-- start of Data section --

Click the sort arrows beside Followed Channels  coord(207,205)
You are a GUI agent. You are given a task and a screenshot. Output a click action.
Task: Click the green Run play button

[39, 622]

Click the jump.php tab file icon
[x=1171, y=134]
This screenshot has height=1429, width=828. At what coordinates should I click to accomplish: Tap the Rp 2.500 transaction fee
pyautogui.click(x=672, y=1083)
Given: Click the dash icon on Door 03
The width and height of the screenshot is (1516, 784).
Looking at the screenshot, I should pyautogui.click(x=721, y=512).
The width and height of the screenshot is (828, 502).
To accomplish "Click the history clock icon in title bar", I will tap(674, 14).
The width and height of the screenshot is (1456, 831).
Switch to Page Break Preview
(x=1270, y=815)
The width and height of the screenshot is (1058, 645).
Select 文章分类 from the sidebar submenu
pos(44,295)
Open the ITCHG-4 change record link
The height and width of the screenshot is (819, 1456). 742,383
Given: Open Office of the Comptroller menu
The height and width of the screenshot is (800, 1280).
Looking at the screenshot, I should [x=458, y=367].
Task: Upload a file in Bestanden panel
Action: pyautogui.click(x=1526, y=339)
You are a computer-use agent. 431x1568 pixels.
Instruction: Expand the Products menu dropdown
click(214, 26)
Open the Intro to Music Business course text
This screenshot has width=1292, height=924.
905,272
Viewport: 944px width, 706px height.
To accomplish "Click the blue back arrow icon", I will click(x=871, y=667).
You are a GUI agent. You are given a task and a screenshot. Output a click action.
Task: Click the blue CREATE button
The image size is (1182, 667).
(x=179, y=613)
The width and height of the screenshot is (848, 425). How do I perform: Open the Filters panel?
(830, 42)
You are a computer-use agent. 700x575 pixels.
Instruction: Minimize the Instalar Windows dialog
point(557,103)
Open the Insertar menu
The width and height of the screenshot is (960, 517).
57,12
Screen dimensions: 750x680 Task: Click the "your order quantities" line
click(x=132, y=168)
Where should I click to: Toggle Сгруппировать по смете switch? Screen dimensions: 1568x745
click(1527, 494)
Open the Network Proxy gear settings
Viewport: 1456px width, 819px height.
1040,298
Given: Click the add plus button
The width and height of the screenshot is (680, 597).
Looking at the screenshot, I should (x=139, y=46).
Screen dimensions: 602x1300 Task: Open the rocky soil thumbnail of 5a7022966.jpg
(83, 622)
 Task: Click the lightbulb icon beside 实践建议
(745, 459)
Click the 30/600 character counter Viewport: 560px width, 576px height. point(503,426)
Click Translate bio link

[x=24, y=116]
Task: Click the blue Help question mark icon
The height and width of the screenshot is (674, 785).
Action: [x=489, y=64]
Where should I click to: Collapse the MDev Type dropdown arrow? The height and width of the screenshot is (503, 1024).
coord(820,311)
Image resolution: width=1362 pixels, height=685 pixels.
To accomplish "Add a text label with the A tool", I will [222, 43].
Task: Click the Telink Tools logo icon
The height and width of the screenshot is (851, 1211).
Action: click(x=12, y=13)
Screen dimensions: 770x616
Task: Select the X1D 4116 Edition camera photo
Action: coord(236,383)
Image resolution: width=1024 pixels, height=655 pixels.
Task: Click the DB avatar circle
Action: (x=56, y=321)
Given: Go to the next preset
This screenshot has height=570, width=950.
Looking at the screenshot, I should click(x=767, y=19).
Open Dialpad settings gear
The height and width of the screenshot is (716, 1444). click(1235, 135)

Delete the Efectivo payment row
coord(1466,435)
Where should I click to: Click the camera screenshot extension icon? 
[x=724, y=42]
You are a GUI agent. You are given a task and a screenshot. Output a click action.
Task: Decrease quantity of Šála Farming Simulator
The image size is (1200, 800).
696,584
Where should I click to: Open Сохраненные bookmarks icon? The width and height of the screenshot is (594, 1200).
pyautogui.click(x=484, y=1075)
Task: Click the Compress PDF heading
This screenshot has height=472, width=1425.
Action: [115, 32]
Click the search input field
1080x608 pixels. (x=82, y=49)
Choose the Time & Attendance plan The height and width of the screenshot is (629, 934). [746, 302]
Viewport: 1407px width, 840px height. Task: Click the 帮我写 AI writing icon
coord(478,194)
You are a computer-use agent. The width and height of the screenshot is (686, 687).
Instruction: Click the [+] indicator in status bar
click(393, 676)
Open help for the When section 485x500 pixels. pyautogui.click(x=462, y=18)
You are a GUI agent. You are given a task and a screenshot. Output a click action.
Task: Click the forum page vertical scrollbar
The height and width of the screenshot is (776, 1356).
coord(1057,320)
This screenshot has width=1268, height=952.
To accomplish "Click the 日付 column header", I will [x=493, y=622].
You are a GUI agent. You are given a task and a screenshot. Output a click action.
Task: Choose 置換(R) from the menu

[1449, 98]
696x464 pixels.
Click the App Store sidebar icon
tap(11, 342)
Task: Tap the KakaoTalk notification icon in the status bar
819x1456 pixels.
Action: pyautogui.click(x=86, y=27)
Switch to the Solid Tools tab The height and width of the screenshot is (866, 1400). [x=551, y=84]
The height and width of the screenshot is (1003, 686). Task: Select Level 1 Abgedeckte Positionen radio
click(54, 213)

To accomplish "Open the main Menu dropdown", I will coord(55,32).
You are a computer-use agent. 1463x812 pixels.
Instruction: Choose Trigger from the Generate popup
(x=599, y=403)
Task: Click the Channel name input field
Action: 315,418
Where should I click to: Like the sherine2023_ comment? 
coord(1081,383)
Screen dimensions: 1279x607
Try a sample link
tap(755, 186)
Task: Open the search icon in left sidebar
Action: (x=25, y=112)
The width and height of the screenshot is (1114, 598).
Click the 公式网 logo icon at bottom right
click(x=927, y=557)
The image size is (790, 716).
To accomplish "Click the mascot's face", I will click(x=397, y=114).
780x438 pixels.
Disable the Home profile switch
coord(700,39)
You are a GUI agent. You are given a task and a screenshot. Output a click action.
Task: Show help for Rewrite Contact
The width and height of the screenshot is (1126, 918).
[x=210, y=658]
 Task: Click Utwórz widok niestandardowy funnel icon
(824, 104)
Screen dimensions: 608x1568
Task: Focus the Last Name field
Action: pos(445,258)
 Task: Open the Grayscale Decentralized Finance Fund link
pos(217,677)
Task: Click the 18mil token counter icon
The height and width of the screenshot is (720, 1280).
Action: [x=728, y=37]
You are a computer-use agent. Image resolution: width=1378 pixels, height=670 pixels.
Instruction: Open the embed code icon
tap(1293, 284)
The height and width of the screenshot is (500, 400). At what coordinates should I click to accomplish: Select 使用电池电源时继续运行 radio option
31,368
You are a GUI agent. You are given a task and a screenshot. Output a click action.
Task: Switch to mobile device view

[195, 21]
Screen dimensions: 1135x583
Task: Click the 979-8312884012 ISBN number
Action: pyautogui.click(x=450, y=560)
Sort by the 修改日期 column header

-- end of Data section --

What needs to be done »
Return all of the entries above word for word, with no changes.

Problem solution »
Click the sort arrows beside Followed Channels  coord(207,205)
You are a GUI agent. You are given a task and a screenshot. Output a click action.
Task: Click the green Run play button

[39, 622]

Click the jump.php tab file icon
[x=1171, y=134]
This screenshot has height=1429, width=828. At what coordinates should I click to accomplish: Tap the Rp 2.500 transaction fee
pyautogui.click(x=672, y=1083)
Given: Click the dash icon on Door 03
The width and height of the screenshot is (1516, 784).
Looking at the screenshot, I should pyautogui.click(x=721, y=512).
The width and height of the screenshot is (828, 502).
To accomplish "Click the history clock icon in title bar", I will tap(674, 14).
The width and height of the screenshot is (1456, 831).
Switch to Page Break Preview
(x=1270, y=815)
The width and height of the screenshot is (1058, 645).
Select 文章分类 from the sidebar submenu
pos(44,295)
Open the ITCHG-4 change record link
The height and width of the screenshot is (819, 1456). 742,383
Given: Open Office of the Comptroller menu
The height and width of the screenshot is (800, 1280).
Looking at the screenshot, I should [x=458, y=367].
Task: Upload a file in Bestanden panel
Action: pyautogui.click(x=1526, y=339)
You are a computer-use agent. 431x1568 pixels.
Instruction: Expand the Products menu dropdown
click(214, 26)
Open the Intro to Music Business course text
This screenshot has width=1292, height=924.
905,272
Viewport: 944px width, 706px height.
To accomplish "Click the blue back arrow icon", I will click(x=871, y=667).
You are a GUI agent. You are given a task and a screenshot. Output a click action.
Task: Click the blue CREATE button
The image size is (1182, 667).
(x=179, y=613)
The width and height of the screenshot is (848, 425). How do I perform: Open the Filters panel?
(830, 42)
You are a computer-use agent. 700x575 pixels.
Instruction: Minimize the Instalar Windows dialog
point(557,103)
Open the Insertar menu
The width and height of the screenshot is (960, 517).
57,12
Screen dimensions: 750x680 Task: Click the "your order quantities" line
click(x=132, y=168)
Where should I click to: Toggle Сгруппировать по смете switch? Screen dimensions: 1568x745
click(1527, 494)
Open the Network Proxy gear settings
Viewport: 1456px width, 819px height.
1040,298
Given: Click the add plus button
The width and height of the screenshot is (680, 597).
Looking at the screenshot, I should (x=139, y=46).
Screen dimensions: 602x1300 Task: Open the rocky soil thumbnail of 5a7022966.jpg
(83, 622)
 Task: Click the lightbulb icon beside 实践建议
(745, 459)
Click the 30/600 character counter Viewport: 560px width, 576px height. point(503,426)
Click Translate bio link

[x=24, y=116]
Task: Click the blue Help question mark icon
The height and width of the screenshot is (674, 785).
Action: [x=489, y=64]
Where should I click to: Collapse the MDev Type dropdown arrow? The height and width of the screenshot is (503, 1024).
coord(820,311)
Image resolution: width=1362 pixels, height=685 pixels.
To accomplish "Add a text label with the A tool", I will [222, 43].
Task: Click the Telink Tools logo icon
The height and width of the screenshot is (851, 1211).
Action: click(x=12, y=13)
Screen dimensions: 770x616
Task: Select the X1D 4116 Edition camera photo
Action: coord(236,383)
Image resolution: width=1024 pixels, height=655 pixels.
Task: Click the DB avatar circle
Action: (x=56, y=321)
Given: Go to the next preset
This screenshot has height=570, width=950.
Looking at the screenshot, I should click(x=767, y=19).
Open Dialpad settings gear
The height and width of the screenshot is (716, 1444). click(1235, 135)

Delete the Efectivo payment row
coord(1466,435)
Where should I click to: Click the camera screenshot extension icon? 
[x=724, y=42]
You are a GUI agent. You are given a task and a screenshot. Output a click action.
Task: Decrease quantity of Šála Farming Simulator
The image size is (1200, 800).
696,584
Where should I click to: Open Сохраненные bookmarks icon? The width and height of the screenshot is (594, 1200).
pyautogui.click(x=484, y=1075)
Task: Click the Compress PDF heading
This screenshot has height=472, width=1425.
Action: [115, 32]
Click the search input field
1080x608 pixels. (x=82, y=49)
Choose the Time & Attendance plan The height and width of the screenshot is (629, 934). [746, 302]
Viewport: 1407px width, 840px height. Task: Click the 帮我写 AI writing icon
coord(478,194)
You are a computer-use agent. The width and height of the screenshot is (686, 687).
Instruction: Click the [+] indicator in status bar
click(393, 676)
Open help for the When section 485x500 pixels. pyautogui.click(x=462, y=18)
You are a GUI agent. You are given a task and a screenshot. Output a click action.
Task: Click the forum page vertical scrollbar
The height and width of the screenshot is (776, 1356).
coord(1057,320)
This screenshot has width=1268, height=952.
To accomplish "Click the 日付 column header", I will [x=493, y=622].
You are a GUI agent. You are given a task and a screenshot. Output a click action.
Task: Choose 置換(R) from the menu

[1449, 98]
696x464 pixels.
Click the App Store sidebar icon
tap(11, 342)
Task: Tap the KakaoTalk notification icon in the status bar
819x1456 pixels.
Action: pyautogui.click(x=86, y=27)
Switch to the Solid Tools tab The height and width of the screenshot is (866, 1400). [x=551, y=84]
The height and width of the screenshot is (1003, 686). Task: Select Level 1 Abgedeckte Positionen radio
click(54, 213)

To accomplish "Open the main Menu dropdown", I will coord(55,32).
You are a computer-use agent. 1463x812 pixels.
Instruction: Choose Trigger from the Generate popup
(x=599, y=403)
Task: Click the Channel name input field
Action: 315,418
Where should I click to: Like the sherine2023_ comment? 
coord(1081,383)
Screen dimensions: 1279x607
Try a sample link
tap(755, 186)
Task: Open the search icon in left sidebar
Action: (x=25, y=112)
The width and height of the screenshot is (1114, 598).
Click the 公式网 logo icon at bottom right
click(x=927, y=557)
The image size is (790, 716).
To accomplish "Click the mascot's face", I will click(x=397, y=114).
780x438 pixels.
Disable the Home profile switch
coord(700,39)
You are a GUI agent. You are given a task and a screenshot. Output a click action.
Task: Show help for Rewrite Contact
The width and height of the screenshot is (1126, 918).
[x=210, y=658]
 Task: Click Utwórz widok niestandardowy funnel icon
(824, 104)
Screen dimensions: 608x1568
Task: Focus the Last Name field
Action: pos(445,258)
 Task: Open the Grayscale Decentralized Finance Fund link
pos(217,677)
Task: Click the 18mil token counter icon
The height and width of the screenshot is (720, 1280).
Action: [x=728, y=37]
You are a computer-use agent. Image resolution: width=1378 pixels, height=670 pixels.
Instruction: Open the embed code icon
tap(1293, 284)
The height and width of the screenshot is (500, 400). At what coordinates should I click to accomplish: Select 使用电池电源时继续运行 radio option
31,368
You are a GUI agent. You are given a task and a screenshot. Output a click action.
Task: Switch to mobile device view

[195, 21]
Screen dimensions: 1135x583
Task: Click the 979-8312884012 ISBN number
Action: pyautogui.click(x=450, y=560)
Sort by the 修改日期 column header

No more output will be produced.